K ATP channels mediate the β 2-adrenoceptor agonist-induced relaxation of rat detrusor muscle

Abstract

We propose that ATP-sensitive K + (K ATP) channels are normally inactive but involved in β 2-adrenoceptor stimulated relaxation of the rat bladder. Spontaneous detrusor muscle contractions were unaffected by glibenclamide (K ATP channel blocker) but were reduced when pinacidil (K ATP channel opener) concentrations exceeded 10 −5 M. Inhibition by β 2-adrenoceptor agonist clenbuterol (10 −6 M) of 1 Hz electrical field stimulated contractions was abolished by glibenclamide (10 −6 M).

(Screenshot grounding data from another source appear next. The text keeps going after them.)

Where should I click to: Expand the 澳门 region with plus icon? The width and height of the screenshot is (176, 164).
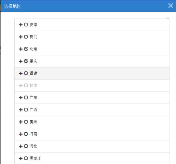[21, 37]
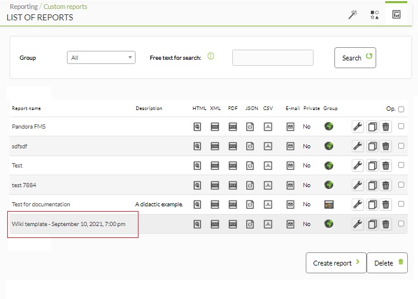Click the Search button
The image size is (418, 299).
355,57
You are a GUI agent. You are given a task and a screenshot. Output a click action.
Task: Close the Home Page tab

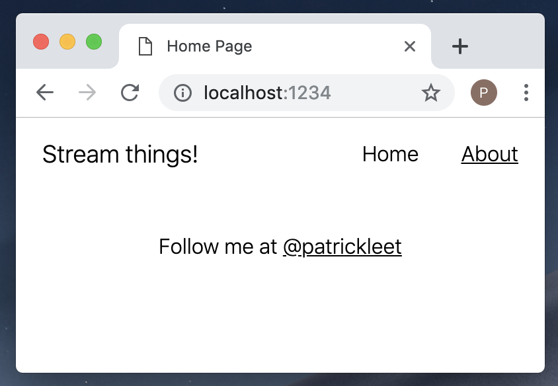tap(409, 46)
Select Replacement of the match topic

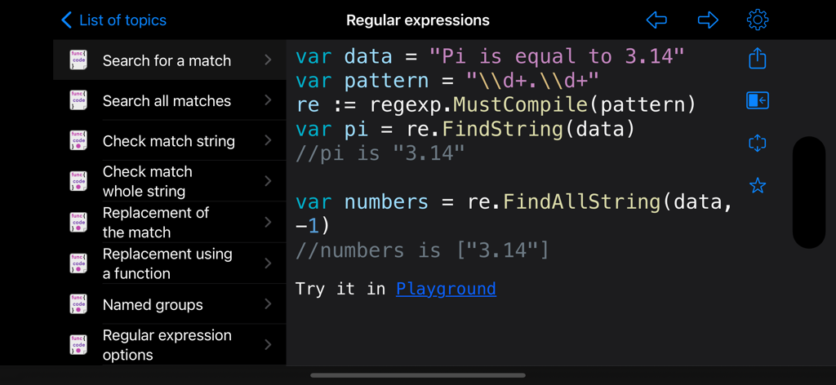click(155, 222)
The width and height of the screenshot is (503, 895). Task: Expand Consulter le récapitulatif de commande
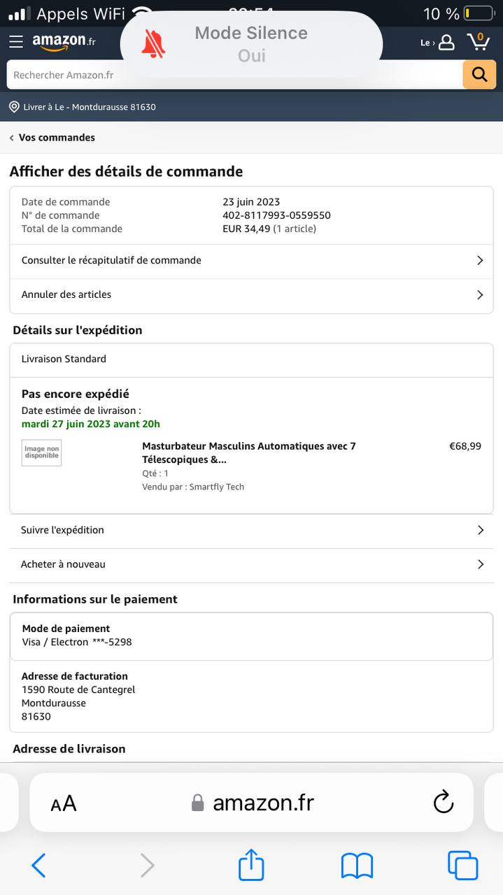click(251, 261)
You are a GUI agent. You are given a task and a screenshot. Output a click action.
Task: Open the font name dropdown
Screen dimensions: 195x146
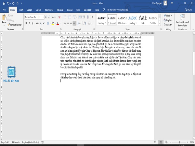(37, 17)
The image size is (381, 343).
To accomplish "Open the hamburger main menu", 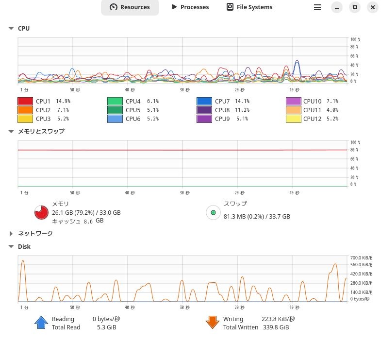I will click(x=317, y=7).
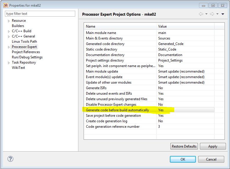Screen dimensions: 230x169
Task: Select Builders in the properties tree
Action: 18,26
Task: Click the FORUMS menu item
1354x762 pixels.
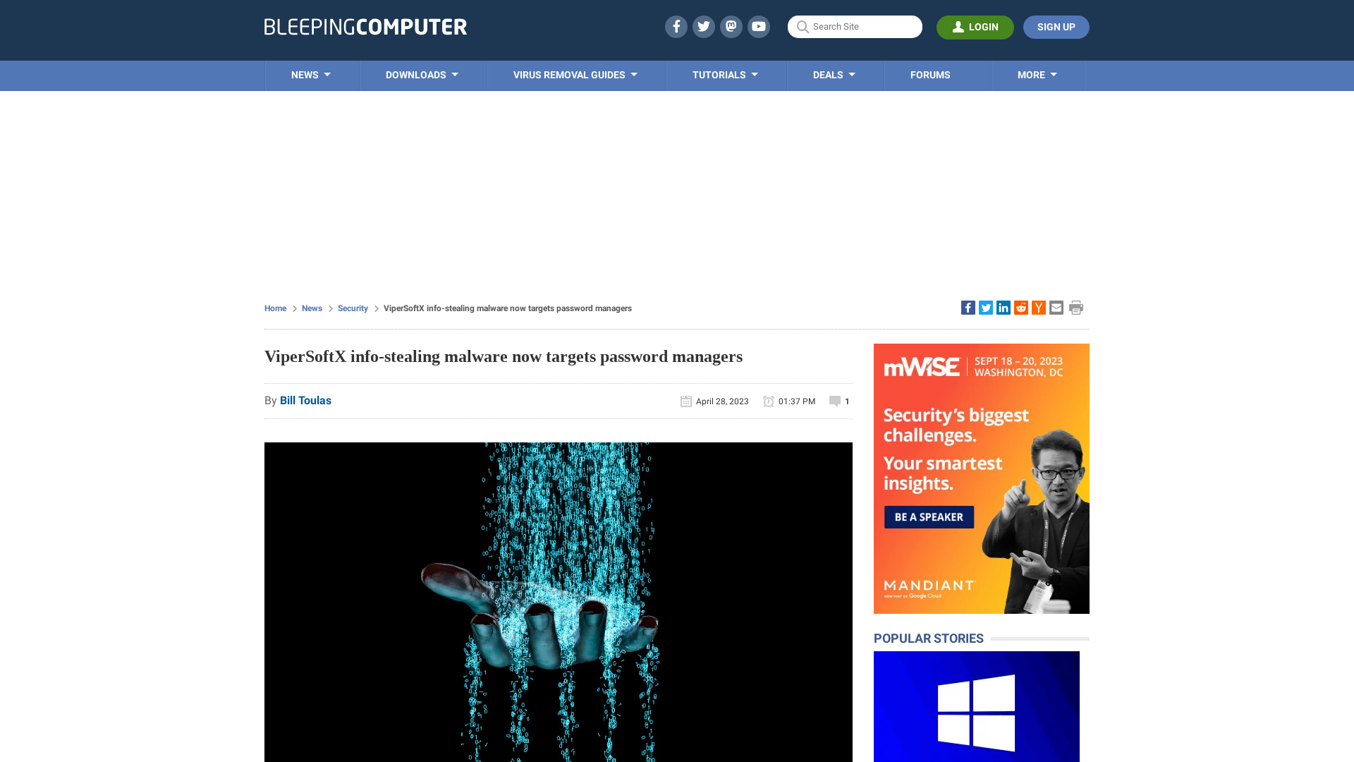Action: [x=931, y=74]

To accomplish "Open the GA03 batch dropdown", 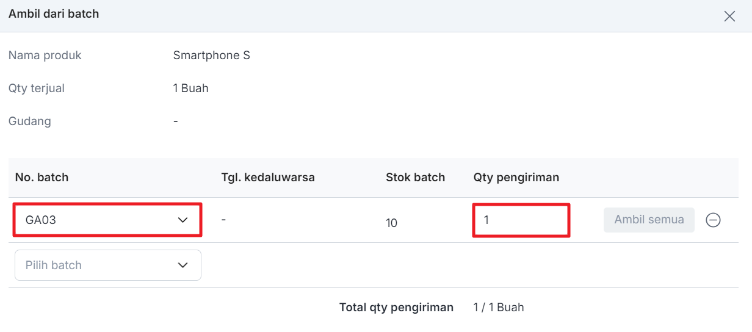I will pos(107,220).
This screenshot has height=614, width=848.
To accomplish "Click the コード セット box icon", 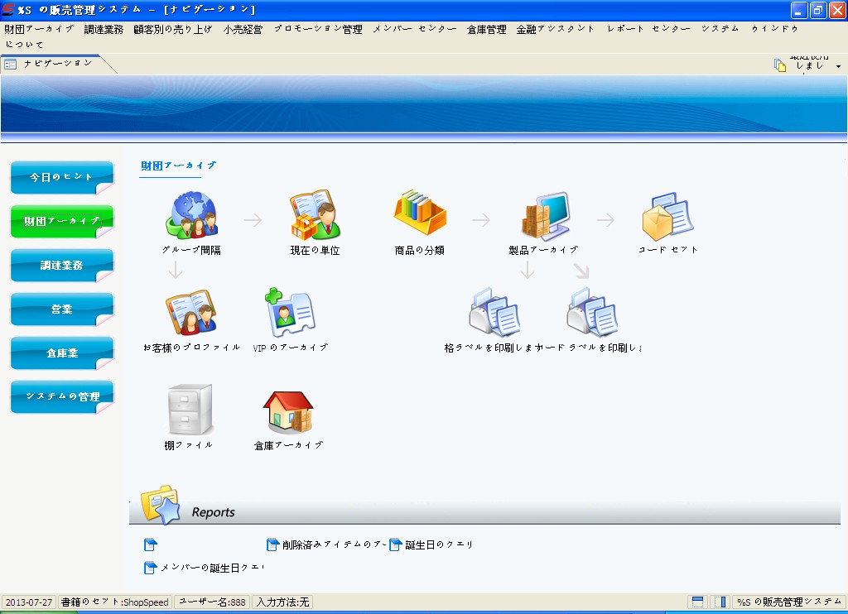I will coord(667,216).
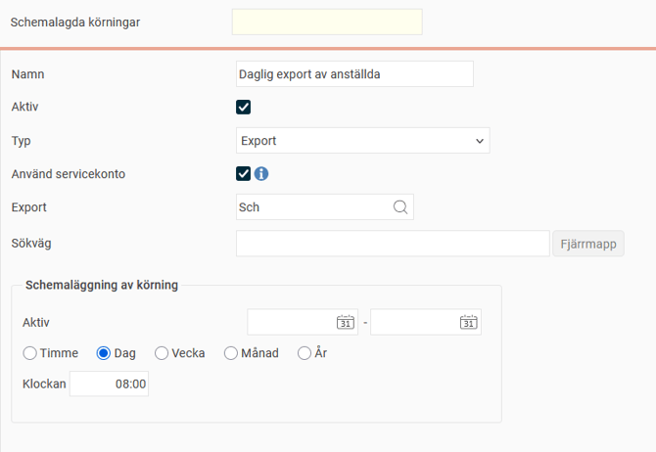The image size is (656, 452).
Task: Click the Sökväg path input field
Action: coord(392,244)
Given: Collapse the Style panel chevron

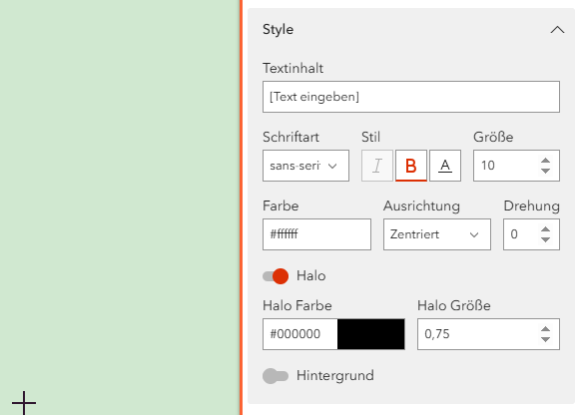Looking at the screenshot, I should pyautogui.click(x=557, y=30).
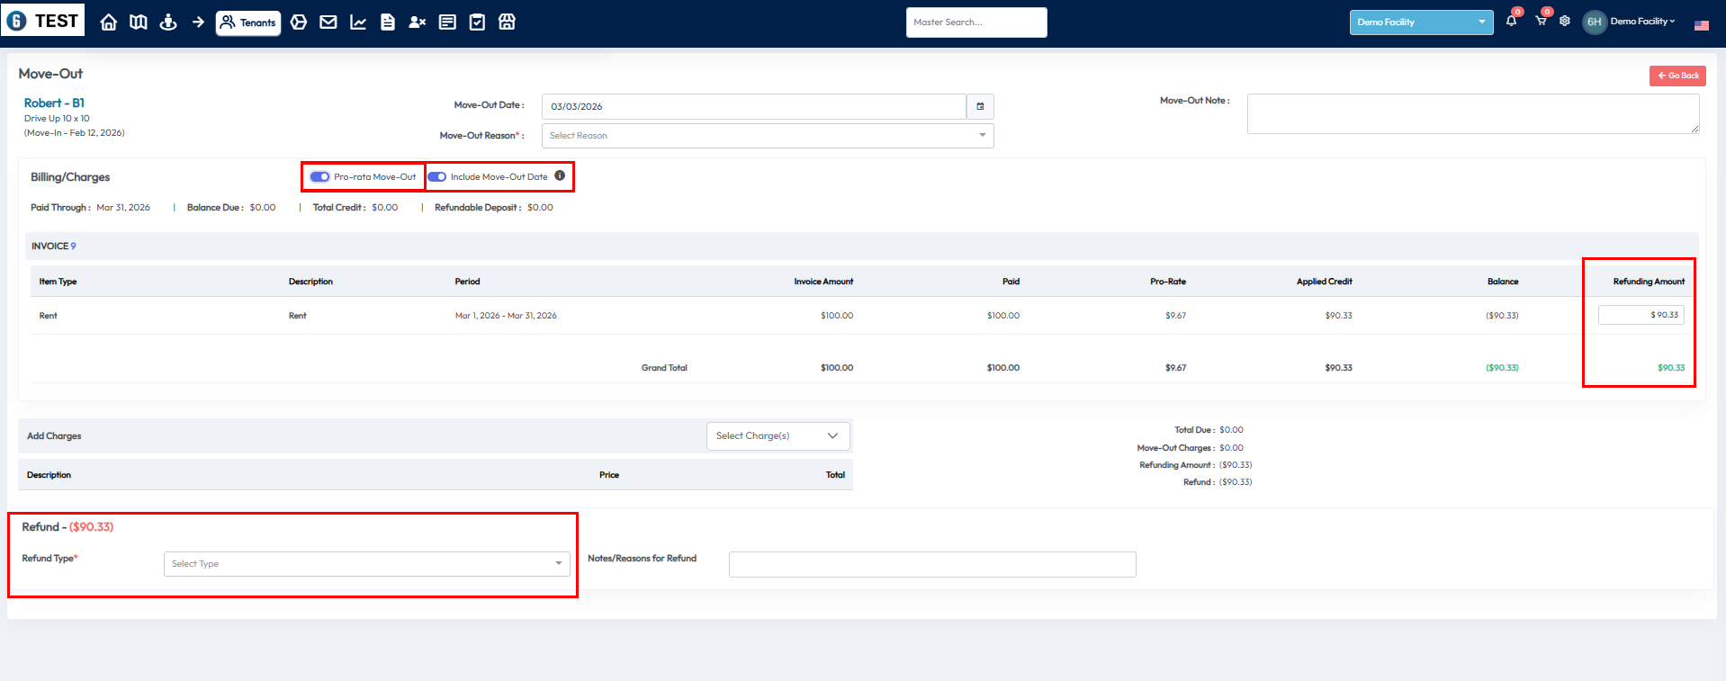Click the envelope mail icon
The image size is (1726, 681).
click(328, 22)
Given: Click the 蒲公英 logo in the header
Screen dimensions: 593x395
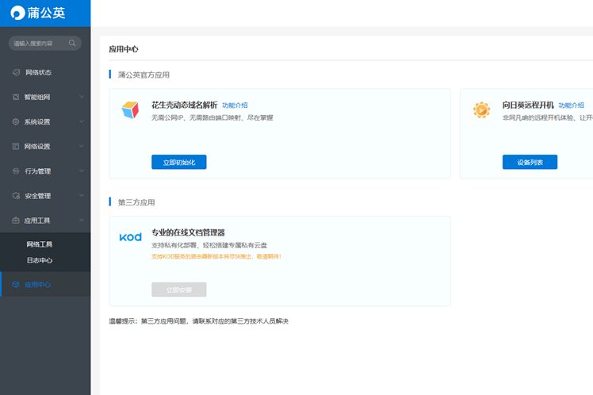Looking at the screenshot, I should click(x=37, y=13).
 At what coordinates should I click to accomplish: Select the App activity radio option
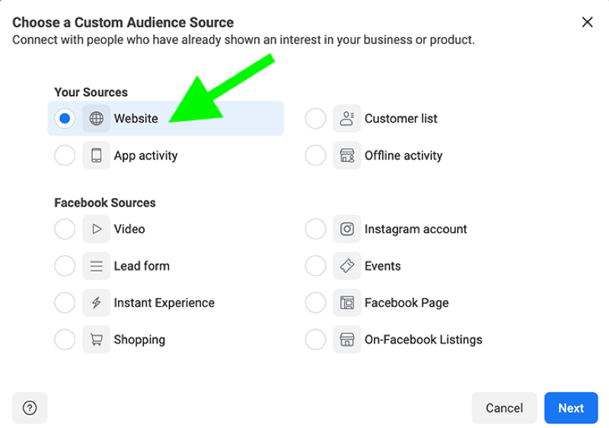pyautogui.click(x=65, y=155)
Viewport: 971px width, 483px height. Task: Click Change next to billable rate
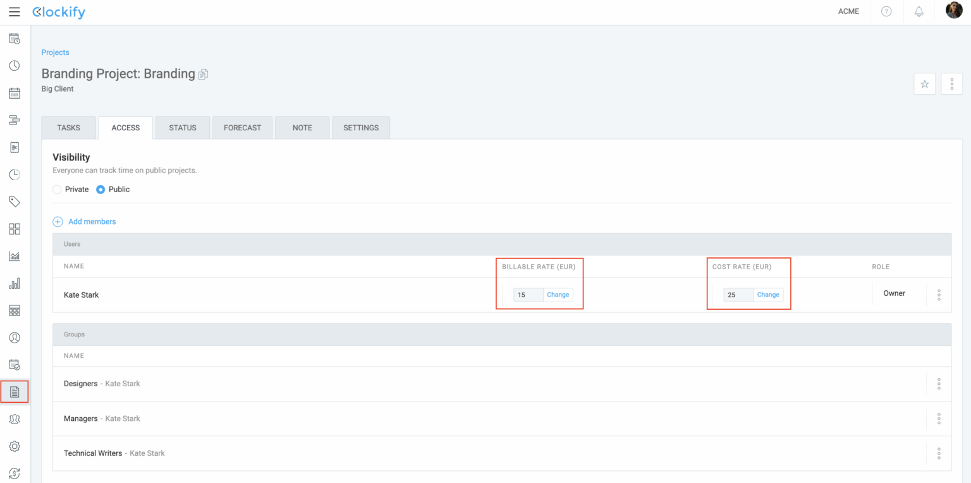pyautogui.click(x=558, y=295)
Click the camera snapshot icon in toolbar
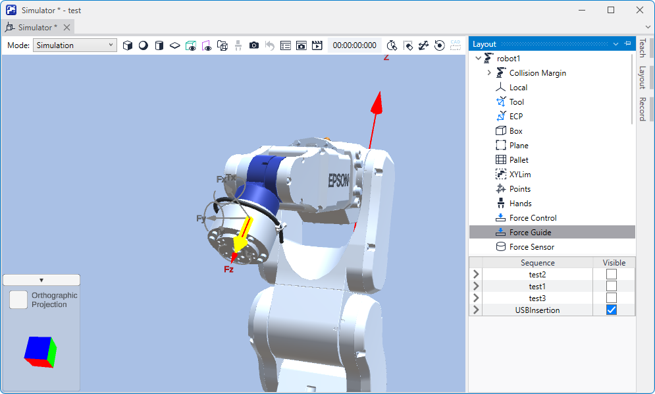The height and width of the screenshot is (394, 655). click(254, 45)
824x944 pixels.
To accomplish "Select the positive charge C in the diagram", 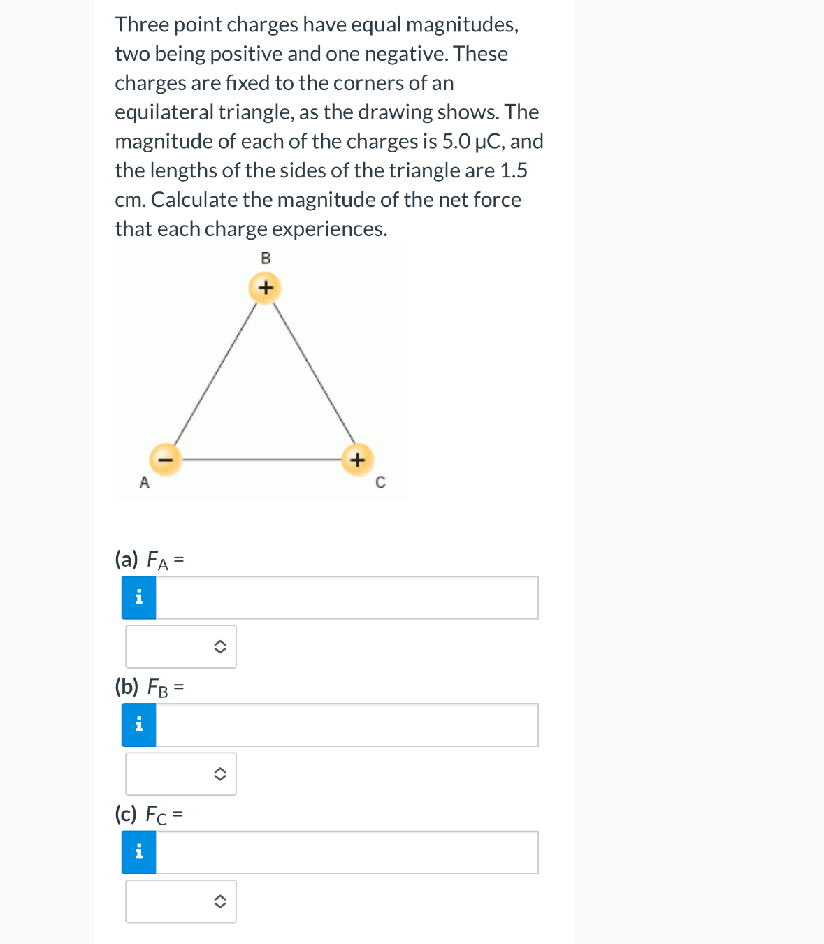I will click(x=357, y=459).
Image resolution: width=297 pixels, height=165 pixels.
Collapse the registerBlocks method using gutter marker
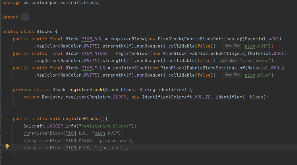1,118
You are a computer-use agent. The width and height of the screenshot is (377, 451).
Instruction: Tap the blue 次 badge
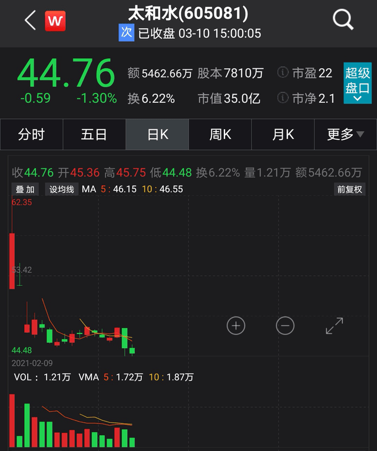coord(126,32)
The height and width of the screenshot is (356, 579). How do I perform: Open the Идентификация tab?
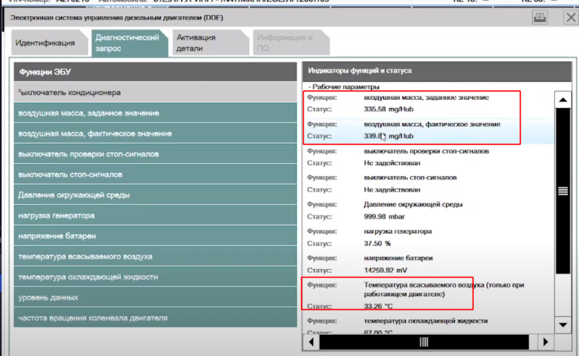tap(45, 43)
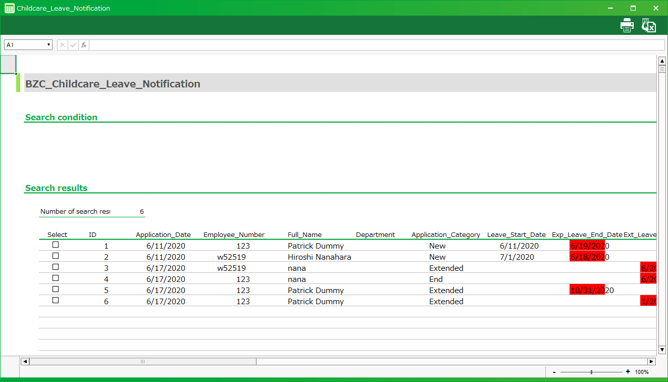Screen dimensions: 668x382
Task: Enable the Select checkbox for ID 6
Action: [56, 300]
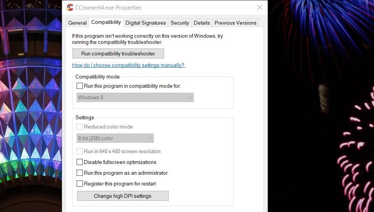The image size is (374, 212).
Task: Switch to the General tab
Action: (77, 23)
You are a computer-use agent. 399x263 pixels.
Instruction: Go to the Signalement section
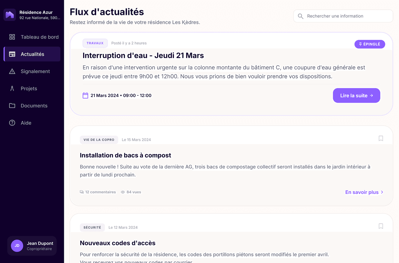click(35, 71)
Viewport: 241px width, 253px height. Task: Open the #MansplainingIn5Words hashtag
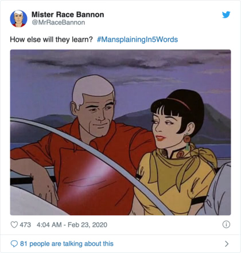(x=137, y=39)
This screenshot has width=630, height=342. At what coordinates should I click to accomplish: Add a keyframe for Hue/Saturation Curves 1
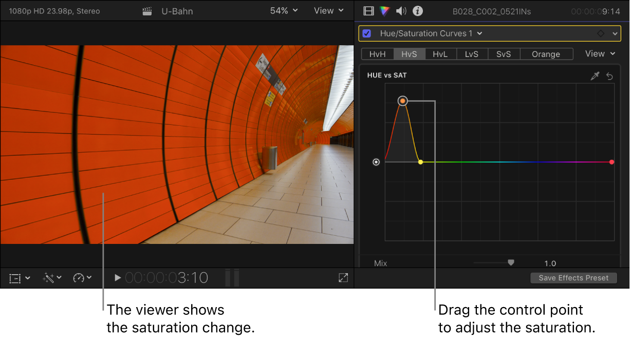(601, 33)
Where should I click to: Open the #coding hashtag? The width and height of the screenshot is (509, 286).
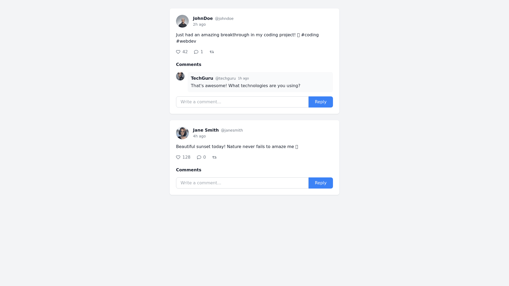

Glibenclamide (10 −6 M) decreased forskolin-induced relaxation (10 −9–10 −4 M) in bladder muscle stimulated with 1 Hz electrical field. In the presence glibenclamide (10 −6 M) or myristoylated protein kinase A inhibitor (2×10 −6 M), clenbuterol (10 −9–10 −5 M) failed to inhibit bladder contraction in response to 1 Hz electrical field stimulation. Therefore, K ATP channel opening and the subsequent hyperpolarization of cell membranes in response to β 2-adrenoceptor activation is mediated by raised cyclic-AMP levels and activation of protein kinase A. This counteracts ATP-stimulated depolarization in bladder muscle, thereby reducing cell contraction.